• _DATA EXTRACT_:
┏━━
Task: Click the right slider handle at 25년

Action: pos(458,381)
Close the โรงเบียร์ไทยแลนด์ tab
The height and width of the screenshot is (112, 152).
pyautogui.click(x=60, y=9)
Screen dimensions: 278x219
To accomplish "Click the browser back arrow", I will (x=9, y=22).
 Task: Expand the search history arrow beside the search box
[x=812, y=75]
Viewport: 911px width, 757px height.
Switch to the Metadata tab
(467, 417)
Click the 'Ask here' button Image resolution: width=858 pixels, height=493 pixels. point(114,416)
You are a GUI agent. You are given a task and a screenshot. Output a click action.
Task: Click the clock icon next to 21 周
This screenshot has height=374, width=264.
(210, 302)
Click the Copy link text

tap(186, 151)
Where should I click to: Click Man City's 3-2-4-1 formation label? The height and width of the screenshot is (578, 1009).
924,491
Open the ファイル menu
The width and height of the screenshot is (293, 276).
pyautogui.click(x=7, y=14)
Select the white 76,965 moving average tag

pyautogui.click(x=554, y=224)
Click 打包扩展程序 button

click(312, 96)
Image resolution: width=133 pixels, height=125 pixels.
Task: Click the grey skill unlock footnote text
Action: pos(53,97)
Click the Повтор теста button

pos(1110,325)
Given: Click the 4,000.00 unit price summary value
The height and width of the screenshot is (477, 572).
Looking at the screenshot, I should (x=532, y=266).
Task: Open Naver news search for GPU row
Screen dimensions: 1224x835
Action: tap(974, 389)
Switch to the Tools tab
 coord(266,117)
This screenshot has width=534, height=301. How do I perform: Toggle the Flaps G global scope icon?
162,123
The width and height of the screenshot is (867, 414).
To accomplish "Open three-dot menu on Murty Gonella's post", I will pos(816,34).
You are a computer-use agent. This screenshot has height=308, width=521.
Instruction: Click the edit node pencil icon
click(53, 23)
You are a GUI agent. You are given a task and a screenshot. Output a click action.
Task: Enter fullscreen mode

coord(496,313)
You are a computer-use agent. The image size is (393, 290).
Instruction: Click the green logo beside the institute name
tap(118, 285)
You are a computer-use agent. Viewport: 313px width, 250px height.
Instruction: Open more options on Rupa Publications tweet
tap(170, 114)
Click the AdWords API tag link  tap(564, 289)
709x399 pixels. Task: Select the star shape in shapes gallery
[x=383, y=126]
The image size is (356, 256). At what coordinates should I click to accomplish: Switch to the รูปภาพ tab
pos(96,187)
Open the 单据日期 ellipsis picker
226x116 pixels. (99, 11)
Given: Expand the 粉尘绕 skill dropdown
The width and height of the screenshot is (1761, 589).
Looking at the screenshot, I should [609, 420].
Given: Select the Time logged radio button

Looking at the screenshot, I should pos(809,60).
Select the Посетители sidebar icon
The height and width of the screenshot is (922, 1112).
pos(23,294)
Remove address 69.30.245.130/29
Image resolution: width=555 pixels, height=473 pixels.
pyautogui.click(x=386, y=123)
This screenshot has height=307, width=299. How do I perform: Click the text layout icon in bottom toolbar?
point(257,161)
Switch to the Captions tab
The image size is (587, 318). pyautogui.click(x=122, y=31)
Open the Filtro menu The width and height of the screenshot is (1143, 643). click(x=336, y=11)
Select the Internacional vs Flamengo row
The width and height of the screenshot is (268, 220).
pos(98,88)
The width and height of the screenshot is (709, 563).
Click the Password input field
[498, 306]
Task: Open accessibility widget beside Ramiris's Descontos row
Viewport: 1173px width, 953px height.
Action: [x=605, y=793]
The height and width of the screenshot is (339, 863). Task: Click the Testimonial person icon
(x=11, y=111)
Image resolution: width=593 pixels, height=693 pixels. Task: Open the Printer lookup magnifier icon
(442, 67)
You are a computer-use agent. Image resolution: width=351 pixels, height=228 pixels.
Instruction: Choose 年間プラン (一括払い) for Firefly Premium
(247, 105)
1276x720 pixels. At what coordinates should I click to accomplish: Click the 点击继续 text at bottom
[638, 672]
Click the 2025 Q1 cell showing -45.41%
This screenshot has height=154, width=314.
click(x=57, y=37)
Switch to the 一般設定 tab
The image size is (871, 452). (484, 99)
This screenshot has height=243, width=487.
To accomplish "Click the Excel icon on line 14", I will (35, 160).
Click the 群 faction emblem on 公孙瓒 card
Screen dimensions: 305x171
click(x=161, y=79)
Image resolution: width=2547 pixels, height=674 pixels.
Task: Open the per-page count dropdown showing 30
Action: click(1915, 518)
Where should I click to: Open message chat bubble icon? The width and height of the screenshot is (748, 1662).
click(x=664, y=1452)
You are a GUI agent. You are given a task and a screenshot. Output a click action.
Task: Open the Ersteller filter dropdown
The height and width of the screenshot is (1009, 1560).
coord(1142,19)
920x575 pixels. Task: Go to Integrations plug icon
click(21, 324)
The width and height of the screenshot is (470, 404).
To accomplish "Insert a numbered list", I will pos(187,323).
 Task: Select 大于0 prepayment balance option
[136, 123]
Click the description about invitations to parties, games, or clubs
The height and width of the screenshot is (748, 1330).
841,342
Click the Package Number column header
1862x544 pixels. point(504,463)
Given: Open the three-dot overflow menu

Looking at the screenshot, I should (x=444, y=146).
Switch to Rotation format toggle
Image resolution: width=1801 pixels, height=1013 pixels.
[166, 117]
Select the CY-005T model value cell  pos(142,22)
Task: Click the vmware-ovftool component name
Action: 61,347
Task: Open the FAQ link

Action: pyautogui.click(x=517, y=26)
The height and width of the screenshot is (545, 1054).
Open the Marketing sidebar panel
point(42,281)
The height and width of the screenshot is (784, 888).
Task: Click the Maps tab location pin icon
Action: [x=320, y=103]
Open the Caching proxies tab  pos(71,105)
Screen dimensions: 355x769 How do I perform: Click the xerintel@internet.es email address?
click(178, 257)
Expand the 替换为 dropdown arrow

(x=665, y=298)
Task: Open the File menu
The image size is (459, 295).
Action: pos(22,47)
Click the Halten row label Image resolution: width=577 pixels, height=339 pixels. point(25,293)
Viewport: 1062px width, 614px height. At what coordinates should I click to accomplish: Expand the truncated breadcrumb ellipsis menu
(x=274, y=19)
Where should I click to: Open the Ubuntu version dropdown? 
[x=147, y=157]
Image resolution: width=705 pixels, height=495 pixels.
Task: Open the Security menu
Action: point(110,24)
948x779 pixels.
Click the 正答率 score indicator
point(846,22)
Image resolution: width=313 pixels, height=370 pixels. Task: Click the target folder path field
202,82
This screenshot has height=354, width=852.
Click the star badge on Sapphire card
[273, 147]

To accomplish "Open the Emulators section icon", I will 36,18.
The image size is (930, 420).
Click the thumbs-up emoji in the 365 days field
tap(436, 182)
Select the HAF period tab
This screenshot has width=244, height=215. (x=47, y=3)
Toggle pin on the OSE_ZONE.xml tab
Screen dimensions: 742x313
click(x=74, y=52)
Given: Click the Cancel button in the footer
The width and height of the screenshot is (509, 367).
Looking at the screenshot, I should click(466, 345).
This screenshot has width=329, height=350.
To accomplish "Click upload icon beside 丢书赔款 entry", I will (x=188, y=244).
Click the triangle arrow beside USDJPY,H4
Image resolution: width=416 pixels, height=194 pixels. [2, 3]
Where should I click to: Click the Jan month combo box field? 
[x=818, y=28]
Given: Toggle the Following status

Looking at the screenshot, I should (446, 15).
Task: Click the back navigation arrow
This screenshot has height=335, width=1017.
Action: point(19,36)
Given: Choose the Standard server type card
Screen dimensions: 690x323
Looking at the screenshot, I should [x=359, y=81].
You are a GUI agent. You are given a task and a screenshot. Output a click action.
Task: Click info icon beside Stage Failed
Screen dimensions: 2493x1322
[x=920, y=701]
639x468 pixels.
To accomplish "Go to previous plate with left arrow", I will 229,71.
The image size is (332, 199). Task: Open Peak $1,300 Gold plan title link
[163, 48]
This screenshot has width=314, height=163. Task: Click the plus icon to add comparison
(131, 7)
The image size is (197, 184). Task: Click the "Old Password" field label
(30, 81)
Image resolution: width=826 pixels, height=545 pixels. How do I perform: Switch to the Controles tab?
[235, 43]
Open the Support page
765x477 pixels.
┗━━
• _INSTRUCTIONS TO FOLLOW_: Starting at the line that contains "Image resolution: width=826", retype each line through the last one in the records, both included, and add nothing.

• _SOLUTION TO THIS PROBLEM_:
Image resolution: width=826 pixels, height=545 pixels. How do I perform: Switch to the Controles tab?
[235, 43]
Open the Support page
765x477 pixels.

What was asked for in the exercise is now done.